Penny was so excited she thought she might combust. Her chest buzzed with a feverish, sparkling energy, like her blood had turned to soda fizz. She could hardly sit still—her limbs wanted to move, to do, to run in circles until the joy turned to laughter. Every cell in her body screamed This is real. This is happening. In three days, she would be on a plane.

Three days until her boots hit the tarmac in Washington State. Three days until the clouds of the Pacific Northwest wrapped around her again like an old friend. Three days until she was surrounded by pine trees and snowmelt and wolvesong. "Oh my god," she whispered, collapsing backward onto her bed, arms flung wide. The ceiling above her swam as she blinked up at it, her mind spinning with too many thoughts to hold at once—packing lists, camera batteries, winter socks, passport, new notebooks, memory cards. She needed her field jacket, her lucky flannel, her waterproof boots. Did she still have the storm lens filters?
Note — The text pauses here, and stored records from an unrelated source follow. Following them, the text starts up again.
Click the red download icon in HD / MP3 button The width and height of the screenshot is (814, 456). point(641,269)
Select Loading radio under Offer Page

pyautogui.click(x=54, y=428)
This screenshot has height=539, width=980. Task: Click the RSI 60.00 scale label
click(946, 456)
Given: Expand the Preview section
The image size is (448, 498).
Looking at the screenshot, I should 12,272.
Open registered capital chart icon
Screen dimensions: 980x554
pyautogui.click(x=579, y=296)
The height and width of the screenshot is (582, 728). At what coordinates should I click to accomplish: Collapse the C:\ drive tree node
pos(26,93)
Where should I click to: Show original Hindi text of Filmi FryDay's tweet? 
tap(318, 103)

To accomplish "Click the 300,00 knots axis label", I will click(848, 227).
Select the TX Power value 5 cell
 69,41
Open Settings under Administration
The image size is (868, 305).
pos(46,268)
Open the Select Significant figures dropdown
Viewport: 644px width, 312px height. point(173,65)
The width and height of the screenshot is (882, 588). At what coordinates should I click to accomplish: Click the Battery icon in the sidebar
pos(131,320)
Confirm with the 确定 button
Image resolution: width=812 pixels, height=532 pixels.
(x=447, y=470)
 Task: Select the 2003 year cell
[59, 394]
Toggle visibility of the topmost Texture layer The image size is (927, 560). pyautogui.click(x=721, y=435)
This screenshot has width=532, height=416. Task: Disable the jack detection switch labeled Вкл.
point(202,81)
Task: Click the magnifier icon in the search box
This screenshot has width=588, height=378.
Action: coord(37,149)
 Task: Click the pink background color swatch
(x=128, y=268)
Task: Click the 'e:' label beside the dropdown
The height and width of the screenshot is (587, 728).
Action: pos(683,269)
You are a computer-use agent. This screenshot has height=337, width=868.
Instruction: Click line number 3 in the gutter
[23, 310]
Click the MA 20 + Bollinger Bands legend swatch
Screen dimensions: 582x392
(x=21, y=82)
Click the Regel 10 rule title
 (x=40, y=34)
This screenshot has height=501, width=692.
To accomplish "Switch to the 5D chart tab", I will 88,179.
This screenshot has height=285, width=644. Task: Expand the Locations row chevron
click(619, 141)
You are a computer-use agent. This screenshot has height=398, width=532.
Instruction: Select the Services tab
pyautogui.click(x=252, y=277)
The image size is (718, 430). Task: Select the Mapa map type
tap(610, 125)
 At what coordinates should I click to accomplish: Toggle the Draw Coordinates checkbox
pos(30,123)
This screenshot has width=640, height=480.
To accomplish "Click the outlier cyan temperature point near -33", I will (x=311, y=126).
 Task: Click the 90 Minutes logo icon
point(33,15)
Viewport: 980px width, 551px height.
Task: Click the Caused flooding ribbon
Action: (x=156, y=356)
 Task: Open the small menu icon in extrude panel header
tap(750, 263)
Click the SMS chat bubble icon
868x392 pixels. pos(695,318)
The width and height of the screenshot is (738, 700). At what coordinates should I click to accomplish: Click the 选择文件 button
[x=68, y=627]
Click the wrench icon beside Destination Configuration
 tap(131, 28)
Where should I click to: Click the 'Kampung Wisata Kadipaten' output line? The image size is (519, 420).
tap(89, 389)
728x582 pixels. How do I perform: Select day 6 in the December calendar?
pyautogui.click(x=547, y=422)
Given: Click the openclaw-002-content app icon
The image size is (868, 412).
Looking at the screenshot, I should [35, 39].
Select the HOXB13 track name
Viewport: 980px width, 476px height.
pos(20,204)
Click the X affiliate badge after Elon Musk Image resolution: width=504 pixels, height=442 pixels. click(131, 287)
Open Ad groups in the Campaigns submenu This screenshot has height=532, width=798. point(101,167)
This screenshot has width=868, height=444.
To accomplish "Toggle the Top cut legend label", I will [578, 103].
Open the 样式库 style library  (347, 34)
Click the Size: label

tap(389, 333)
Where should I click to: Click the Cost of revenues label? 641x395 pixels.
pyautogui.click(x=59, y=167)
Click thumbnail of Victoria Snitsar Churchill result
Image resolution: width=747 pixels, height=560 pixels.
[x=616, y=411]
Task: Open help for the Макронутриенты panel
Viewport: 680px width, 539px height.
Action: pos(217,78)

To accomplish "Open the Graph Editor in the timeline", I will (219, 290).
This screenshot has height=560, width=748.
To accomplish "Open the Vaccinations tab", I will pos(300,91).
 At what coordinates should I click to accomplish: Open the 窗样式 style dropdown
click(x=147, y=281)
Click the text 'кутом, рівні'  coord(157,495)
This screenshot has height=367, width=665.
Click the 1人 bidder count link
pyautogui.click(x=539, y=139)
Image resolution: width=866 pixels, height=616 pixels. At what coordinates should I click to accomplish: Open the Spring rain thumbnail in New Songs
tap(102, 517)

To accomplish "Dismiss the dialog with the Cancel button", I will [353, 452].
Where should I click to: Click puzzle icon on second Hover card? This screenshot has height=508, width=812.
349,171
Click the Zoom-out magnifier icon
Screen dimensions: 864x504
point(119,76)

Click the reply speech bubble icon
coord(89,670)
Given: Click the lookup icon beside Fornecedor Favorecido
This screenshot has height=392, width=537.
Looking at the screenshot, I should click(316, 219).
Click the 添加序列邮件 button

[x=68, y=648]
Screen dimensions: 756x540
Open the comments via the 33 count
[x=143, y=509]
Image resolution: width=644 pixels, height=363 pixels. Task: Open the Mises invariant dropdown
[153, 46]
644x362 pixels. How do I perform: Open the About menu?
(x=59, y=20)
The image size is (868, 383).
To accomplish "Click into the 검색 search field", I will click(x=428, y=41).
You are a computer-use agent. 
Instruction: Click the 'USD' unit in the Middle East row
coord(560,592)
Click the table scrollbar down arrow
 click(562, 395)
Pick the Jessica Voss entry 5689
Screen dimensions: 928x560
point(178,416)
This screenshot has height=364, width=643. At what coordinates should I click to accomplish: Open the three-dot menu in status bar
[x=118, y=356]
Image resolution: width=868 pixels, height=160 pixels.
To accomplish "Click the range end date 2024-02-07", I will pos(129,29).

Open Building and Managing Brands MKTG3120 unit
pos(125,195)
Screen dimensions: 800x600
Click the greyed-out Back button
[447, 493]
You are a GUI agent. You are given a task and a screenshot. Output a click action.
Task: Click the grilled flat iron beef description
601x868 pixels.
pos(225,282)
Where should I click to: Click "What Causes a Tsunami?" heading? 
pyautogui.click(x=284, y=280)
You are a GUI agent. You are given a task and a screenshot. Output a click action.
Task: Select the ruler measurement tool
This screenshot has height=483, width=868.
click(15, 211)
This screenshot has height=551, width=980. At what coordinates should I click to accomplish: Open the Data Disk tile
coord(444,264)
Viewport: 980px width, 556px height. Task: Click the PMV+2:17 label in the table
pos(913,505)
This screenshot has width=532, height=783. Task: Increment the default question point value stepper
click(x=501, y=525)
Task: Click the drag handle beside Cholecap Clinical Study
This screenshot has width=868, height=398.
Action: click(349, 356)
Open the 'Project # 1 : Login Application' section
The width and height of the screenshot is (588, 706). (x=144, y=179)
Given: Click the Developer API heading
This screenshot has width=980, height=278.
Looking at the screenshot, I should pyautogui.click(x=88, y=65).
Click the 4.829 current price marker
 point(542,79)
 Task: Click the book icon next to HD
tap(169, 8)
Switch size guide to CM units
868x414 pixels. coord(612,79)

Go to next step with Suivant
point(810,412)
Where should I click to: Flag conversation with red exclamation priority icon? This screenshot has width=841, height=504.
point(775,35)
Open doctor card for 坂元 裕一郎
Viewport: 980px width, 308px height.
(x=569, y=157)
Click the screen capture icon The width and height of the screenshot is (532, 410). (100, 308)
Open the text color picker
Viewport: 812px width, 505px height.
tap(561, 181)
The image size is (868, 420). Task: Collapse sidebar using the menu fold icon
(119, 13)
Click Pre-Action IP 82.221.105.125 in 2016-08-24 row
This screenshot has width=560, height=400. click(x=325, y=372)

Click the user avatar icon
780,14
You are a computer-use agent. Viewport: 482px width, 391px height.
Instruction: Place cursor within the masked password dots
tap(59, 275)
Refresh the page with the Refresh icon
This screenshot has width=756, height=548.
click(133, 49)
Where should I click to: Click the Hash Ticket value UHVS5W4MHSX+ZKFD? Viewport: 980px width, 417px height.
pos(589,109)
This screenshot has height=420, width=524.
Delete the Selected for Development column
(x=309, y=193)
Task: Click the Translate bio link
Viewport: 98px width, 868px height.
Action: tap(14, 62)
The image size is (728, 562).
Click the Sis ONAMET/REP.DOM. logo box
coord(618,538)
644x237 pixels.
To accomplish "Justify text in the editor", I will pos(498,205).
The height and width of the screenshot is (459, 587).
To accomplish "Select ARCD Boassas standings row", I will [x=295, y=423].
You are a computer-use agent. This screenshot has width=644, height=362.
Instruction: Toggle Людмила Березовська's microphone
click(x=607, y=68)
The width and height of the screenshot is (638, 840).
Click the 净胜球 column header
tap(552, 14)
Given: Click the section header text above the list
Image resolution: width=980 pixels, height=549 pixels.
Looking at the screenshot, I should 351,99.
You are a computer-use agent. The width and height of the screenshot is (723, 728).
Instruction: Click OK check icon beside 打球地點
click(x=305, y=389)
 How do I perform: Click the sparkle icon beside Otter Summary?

A sharp trill buzzed from her phone.

She snatched it up, eyes flicking over the most recent email from Guy. Flight confirmed. Welcome packet attached. Housing info included below. "Guy," she muttered to herself with a small, silly smile. The call earlier had been brief but unforgettable. His accent was just slightly off-center—mostly North American, but smoothed by something else, something colder, more clipped. Canadian, maybe? Scandinavian? She hadn't asked. Too distracted by his voice, steady and even, the kind of voice that never raised or rushed.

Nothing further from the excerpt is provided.